→ Required work:
A – In the DeSantis heckler article below, rewrite the paragraph that begins "Iger advocated against" as a short bulleted list of its main facts.
B – Write a continuation of the article about DeSantis and the South Carolina heckler, starting after its last sentence.

→ Selected excerpt:
════════════════
South-Carolina
DeSantis shuts down South Carolina heckler: ‘Gonna stand up for our kids’
Republican presidential hopeful Ron DeSantis got the last word in South Carolina Friday after a heckler interrupted the Florida governor during a speech on left-wing indoctrination in public schools.
“Unfortunately, there’s bad stuff that’s getting into the schools; there’s pornography that’s getting into the schools,” DeSantis, 44, told the crowd at an event in Lexington, according to video footage of the exchange. “So the parents have had to blow the whistle in Florida.”
A woman then halted the governor in the middle of his speech and could be heard calling him “a f—ing fascist” apparently for his stance on “kids’ healthcare.”
She was booed loudly by the audience as DeSantis sarcastically replied, “Yeah well, thank you, thank you” before laying into her.
“We’re not gonna let you impose an agenda on our kids! We’re gonna stand up for our kids!” he shouted before telling his audience: “Those people like that in Florida are the people we beat every single day on policy. We do not let them win. We win all these battles. We’re not letting them indoctrinate our kids. Not on our watch.”
Critics — including Disney CEO Bob Iger — have attacked DeSantis since he signed into law last year a prohibition on the discussion of gender identity and sexual orientation in public schools from kindergarten to third grade.
Iger advocated against the so-called “Don’t Say Gay” bill in February 2022 and said it would “put vulnerable, young LGBTQ people in jeopardy” — leading to a feud with DeSantis that escalated into a full-blown legal battle for oversight of Walt Disney World resort in Orlando.
Other declared and expected GOP presidential candidates have criticized the governor for the move, including former President Donald Trump, who has called the spat a “political stunt.”
════════════════
→ Dataset content:

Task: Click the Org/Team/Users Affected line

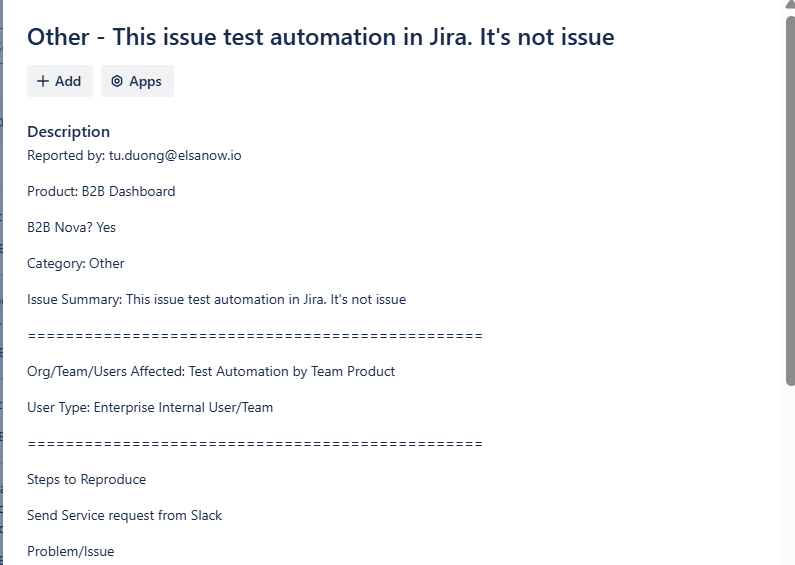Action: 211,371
════════════════
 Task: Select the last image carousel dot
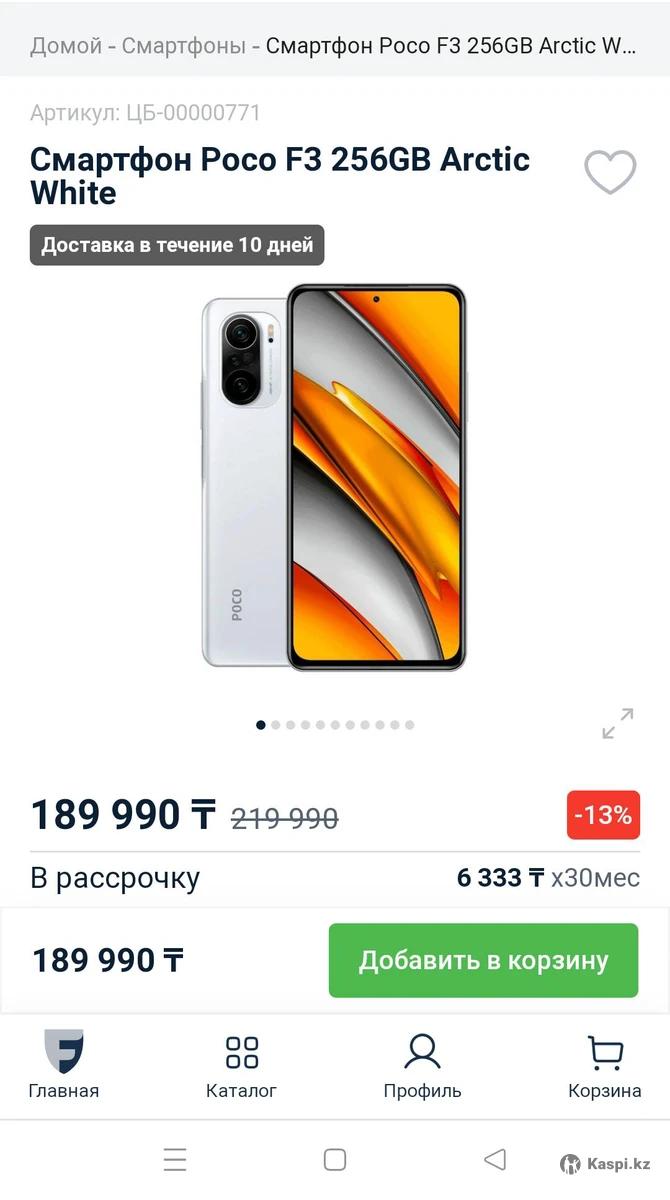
════════════════
→ Per-task outputs:
A –
- In February 2022, Iger opposed the so-called "Don't Say Gay" bill.
- He said it would "put vulnerable, young LGBTQ people in jeopardy."
- This started a feud with DeSantis.
- The feud grew into a full legal battle over who oversees Walt Disney World resort in Orlando.

B –
DeSantis earlier this year also had his administration block what he called a “radical” advanced placement course on black history and signed another bill into law that would give parents the right to freely obtain education curricula, citing sexually explicit material that had been found in school libraries.
“Some people say if you don’t have every book under the sun in the library that you want to ban books,” he said in March of the latter law. “That’s not true.”
The Florida governor has been traveling to the early primary states of Iowa, New Hampshire and South Carolina in recent days to whip up support for his 2024 run.
He has sought to show off his handling of the coronavirus pandemic and public education in the Sunshine State as an alternative to both Trump and President Biden.
The 80-year-old president called DeSantis’ Parental Rights in Education Act “hateful” just months before it was passed last year.
Trump leads DeSantis by a 28-point margin in the primary, but both candidates lag several points behind Biden in the general election, according to a recent Yahoo News/YouGov poll.